[Start of TEXT]

Wednesday, November 24, 2004

Filling In

Last night I wound up filling in a couple bald patches in the novel, places where after I had finished a section I realized something else could/should go in there.

One of the spots I realized two nights ago after writing the main "Hymnsing" section. I'd been wanting to establish that sound carries in the valley of the novel's setting, and near the opening of Part IV: Friday Rev. Gantt goes to a nursing home to persuade them to turn on the radio to his broadcast that evening.

So I wrote a snippet from the perspective of a near-vegetative man Gantt meets at the nursing home. No one from the nursing home is aware of the events in this snippet. The man himself may not realize it, either. Only you, Privileged Reader, are granted this vision.


A mile away at the Riverview Retirement Home, Jason Fanning could hear the sounds of the Hymnsing faintly in his bedroom. The barely audible sounds spurred him into action as surely as the flautist of Hamlin had compelled his quarry to parade after him through the street.

[End of TEXT]
[Start of RECORD SET]

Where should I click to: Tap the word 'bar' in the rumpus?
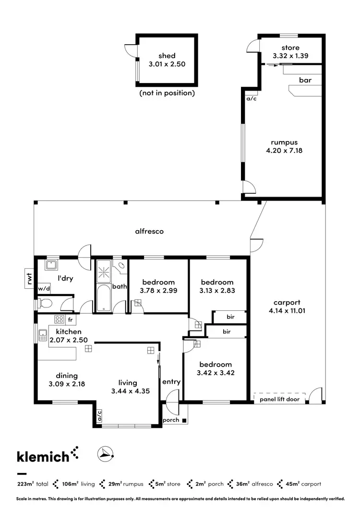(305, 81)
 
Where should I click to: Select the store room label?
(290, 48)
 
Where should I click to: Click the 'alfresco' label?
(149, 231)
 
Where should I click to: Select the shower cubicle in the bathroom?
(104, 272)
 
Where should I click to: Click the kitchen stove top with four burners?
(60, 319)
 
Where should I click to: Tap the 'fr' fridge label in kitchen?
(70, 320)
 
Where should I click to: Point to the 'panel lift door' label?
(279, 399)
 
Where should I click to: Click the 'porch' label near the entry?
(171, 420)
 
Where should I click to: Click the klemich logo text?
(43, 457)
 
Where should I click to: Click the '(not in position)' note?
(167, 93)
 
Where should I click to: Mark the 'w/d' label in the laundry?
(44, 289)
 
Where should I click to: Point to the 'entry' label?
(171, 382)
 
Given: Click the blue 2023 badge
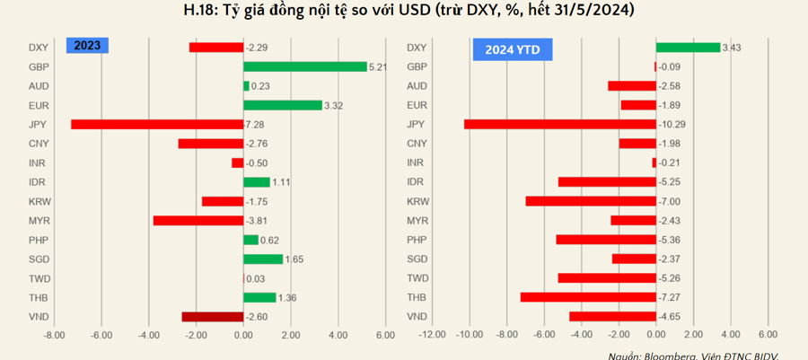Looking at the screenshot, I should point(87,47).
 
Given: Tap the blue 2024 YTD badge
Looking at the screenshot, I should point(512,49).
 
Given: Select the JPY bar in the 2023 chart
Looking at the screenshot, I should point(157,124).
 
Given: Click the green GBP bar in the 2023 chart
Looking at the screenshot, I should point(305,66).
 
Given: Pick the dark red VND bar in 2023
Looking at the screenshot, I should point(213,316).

[End of RECORD SET]

- OBJECTIVES:
• 1. Reproduce the blog post starting at "Wednesday, November 24, 2004" and ending at "granted this vision.", substituting "retirement home" for each occurrence of "nursing home".
• 2. In the blog post, what is the name of the place where Jason Fanning hears the Hymnsing?

- RESPONSES TO THE EXERCISE:
• 1.
Wednesday, November 24, 2004

Filling In

Last night I wound up filling in a couple bald patches in the novel, places where after I had finished a section I realized something else could/should go in there.

One of the spots I realized two nights ago after writing the main "Hymnsing" section. I'd been wanting to establish that sound carries in the valley of the novel's setting, and near the opening of Part IV: Friday Rev. Gantt goes to a retirement home to persuade them to turn on the radio to his broadcast that evening.

So I wrote a snippet from the perspective of a near-vegetative man Gantt meets at the retirement home. No one from the retirement home is aware of the events in this snippet. The man himself may not realize it, either. Only you, Privileged Reader, are granted this vision.

• 2. The Riverview Retirement Home.